The tax burdens that I mentioned are the effects of the Government's incompetence at managing the economy, which is matched in scale only by the extent of their broken election promises. Their failures make Britain weaker, more demoralised and more divided. Conservative Members too are certainly demoralised, and no wonder. On 22 January the Financial Secretary gave a keynote speech, which was intended, I dare say, to propel left-wing Conservatism into the next century. So replete was it with references to social obligation, the importance of public service and the rejection of jingoism that it could not, by any stretch of the imagination, have been given at last year's flag-waving Conservative conference. It did not register so much as an attack upon the Labour party as, perhaps, a putative application for membership. [Interruption.] For the benefit of the Financial Secretary, I repeat : not so much an attack on the Labour party as a putative application for membership.

It is quite clear that the people whom the Financial Secretary had in his sights when he made that speech were very much closer to home. Let me give an illustration. The Financial Secretary said : "Patriotism--like freedom-- is a much-abused concept. The Conservative is well aware of the dangers and rejects the exaggerated histrionics of flag-waving nationalists. They offer symbols in place of substance--a cheap imitation of the real thing."

I wonder to whom that could have been referring. [Interruption.] I hear someone ask "Where is he?" Where indeed?

But it gets better. Whom could the hon. Gentleman have had in mind when he said :

"Furthermore, the Conservative will reject a narrow, inward-looking view of patriotism. Love of country does not imply hostility to foreigners."

Let him tell that to the Chief Secretary and to the noble Lord Tebbit.

Mr. Giles Radice (Durham, North) : Does my hon. Friend agree that it ill behoves those of us with foreign names to make cheap jibes about foreigners?

Mr. Smith : My hon. Friend has said it and, as usual, he is right. The Financial Secretary went on to say :

"European institutions do not represent a threat to our national identity or our national interests."

It is difficult to imagine those words escaping from the mouth of the Chief Secretary, even in an unguarded moment.

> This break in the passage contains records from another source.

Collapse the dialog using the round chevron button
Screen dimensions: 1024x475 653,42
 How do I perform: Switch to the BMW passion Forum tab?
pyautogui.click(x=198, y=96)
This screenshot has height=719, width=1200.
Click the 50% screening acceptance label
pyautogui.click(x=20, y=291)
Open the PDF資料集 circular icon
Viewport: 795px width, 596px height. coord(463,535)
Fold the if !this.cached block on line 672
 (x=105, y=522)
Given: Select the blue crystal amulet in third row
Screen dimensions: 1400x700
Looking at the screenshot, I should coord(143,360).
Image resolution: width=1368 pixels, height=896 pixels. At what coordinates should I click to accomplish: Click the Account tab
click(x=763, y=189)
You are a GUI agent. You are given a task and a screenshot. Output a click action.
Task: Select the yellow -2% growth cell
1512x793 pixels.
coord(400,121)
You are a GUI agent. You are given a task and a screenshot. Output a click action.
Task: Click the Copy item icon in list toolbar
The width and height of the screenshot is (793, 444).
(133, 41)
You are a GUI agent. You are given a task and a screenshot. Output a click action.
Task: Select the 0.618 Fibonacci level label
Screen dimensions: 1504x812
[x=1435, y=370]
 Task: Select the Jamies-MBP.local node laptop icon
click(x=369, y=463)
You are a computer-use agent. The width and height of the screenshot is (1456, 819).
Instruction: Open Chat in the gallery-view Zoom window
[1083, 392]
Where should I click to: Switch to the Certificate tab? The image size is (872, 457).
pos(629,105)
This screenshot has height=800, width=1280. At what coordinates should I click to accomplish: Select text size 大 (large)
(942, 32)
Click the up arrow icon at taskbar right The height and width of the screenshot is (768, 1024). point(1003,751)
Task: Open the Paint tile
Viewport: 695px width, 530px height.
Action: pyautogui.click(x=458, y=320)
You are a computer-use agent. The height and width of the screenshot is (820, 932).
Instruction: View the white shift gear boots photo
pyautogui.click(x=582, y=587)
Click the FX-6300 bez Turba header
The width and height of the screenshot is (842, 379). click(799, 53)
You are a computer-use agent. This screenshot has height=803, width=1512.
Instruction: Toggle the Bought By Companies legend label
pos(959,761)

It is abundantly clear that, in the House and in the country, there are real divisions between the right and the left of the Conservative party. The former says that, with the long-term weakness of the economy, we should cut public services further so that we may move towards a more balanced budget and return to cutting taxes on the very rich. The latter says that, with the economic failures we face, the Government need to raise taxes so that they may inflict a bit less damage on public services.

The Financial Secretary and the Chancellor have referred to the quality of public services. They must mean that they want a bit less damage than their hon. Friends on the right want. Both groups contrast with the Labour party, which says, "Let's put in place the measures for economic


Column 404

success so that we may help to make people better off and provide them with better public services and a fairer distribution of taxes."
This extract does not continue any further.